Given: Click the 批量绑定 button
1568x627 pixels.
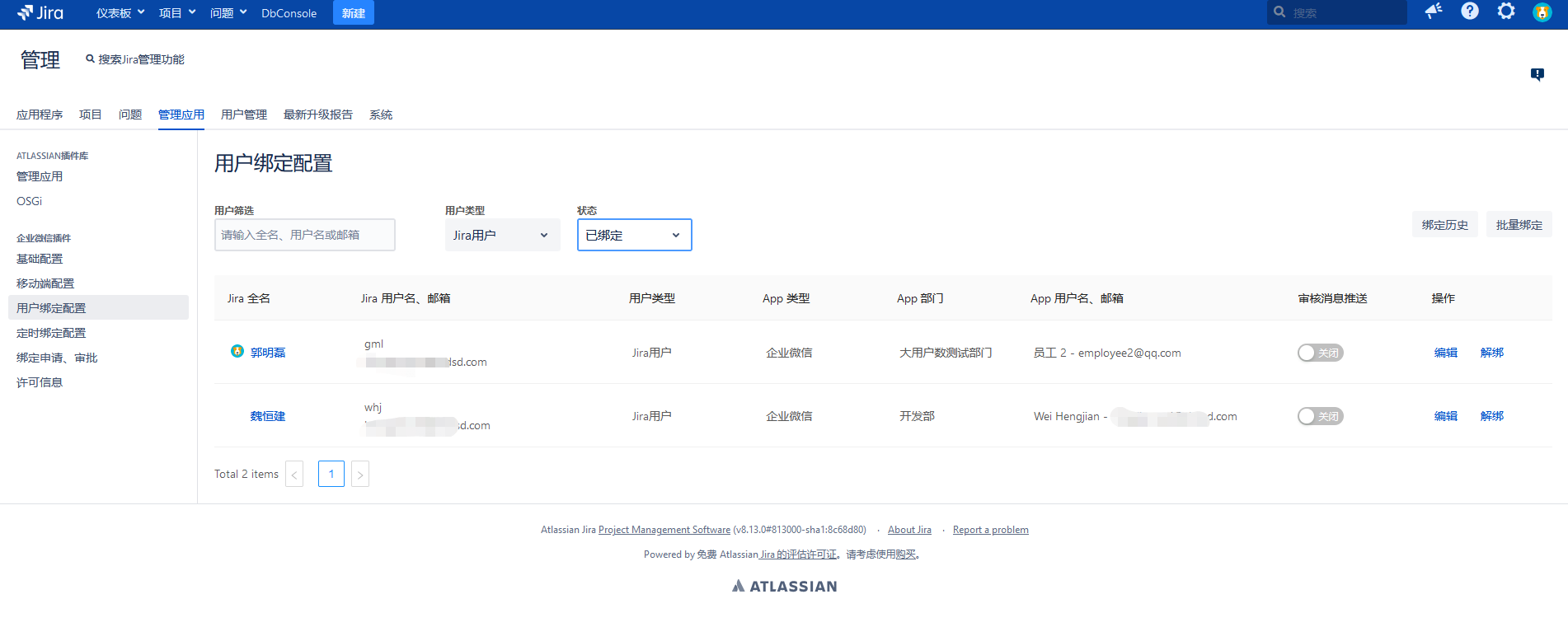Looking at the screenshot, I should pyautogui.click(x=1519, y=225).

---

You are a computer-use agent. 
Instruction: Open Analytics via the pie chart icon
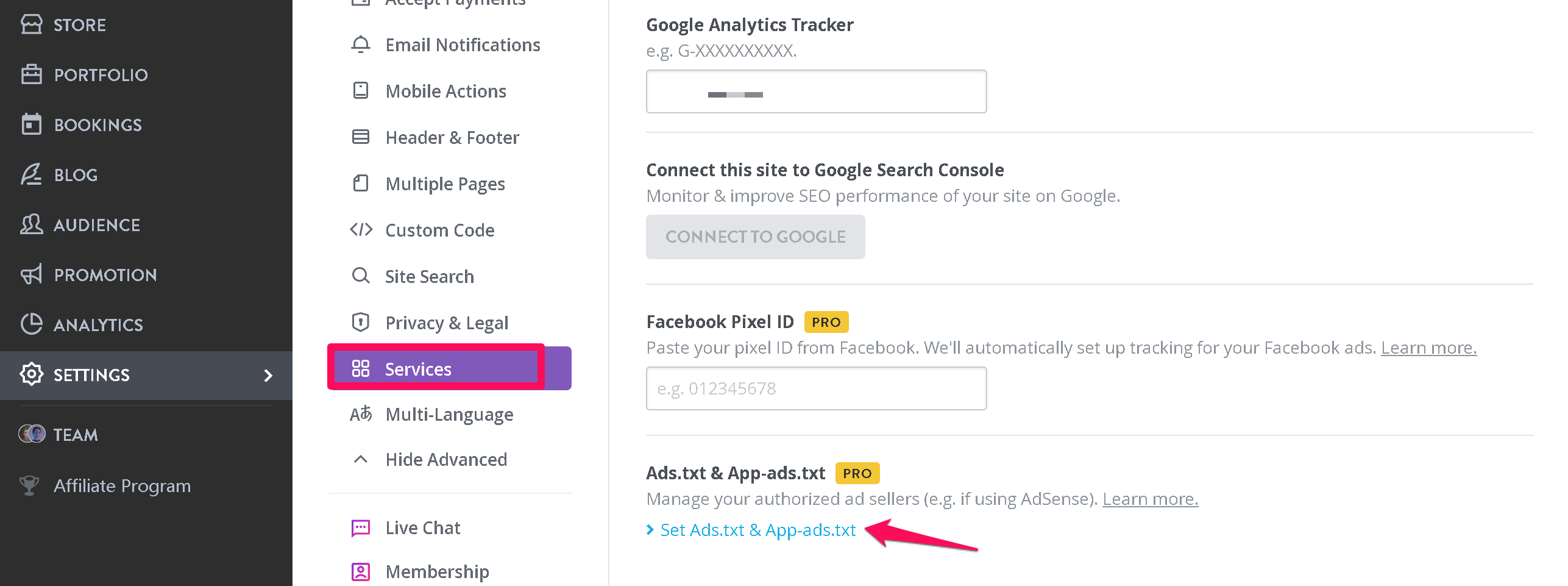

---

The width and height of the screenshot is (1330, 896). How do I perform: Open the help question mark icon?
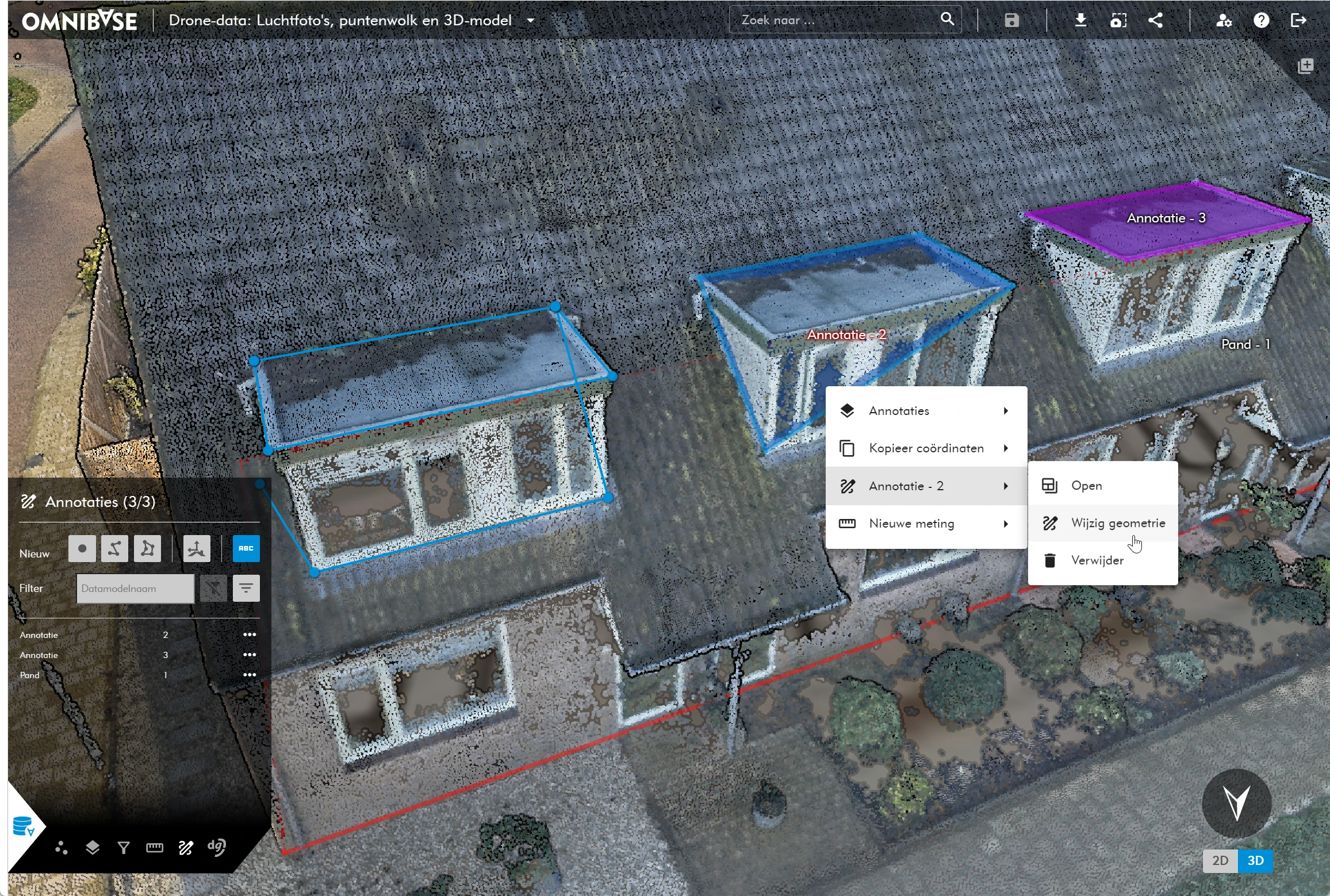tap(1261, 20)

DIRECTIONS FOR THIS TASK:
List every line from the records that contains the string "icon", treating uppercase and lowercase as different.

THE ANSWER:
Instruction: Open Analytics via the pie chart icon
The width and height of the screenshot is (1330, 896). How do I perform: Open the help question mark icon?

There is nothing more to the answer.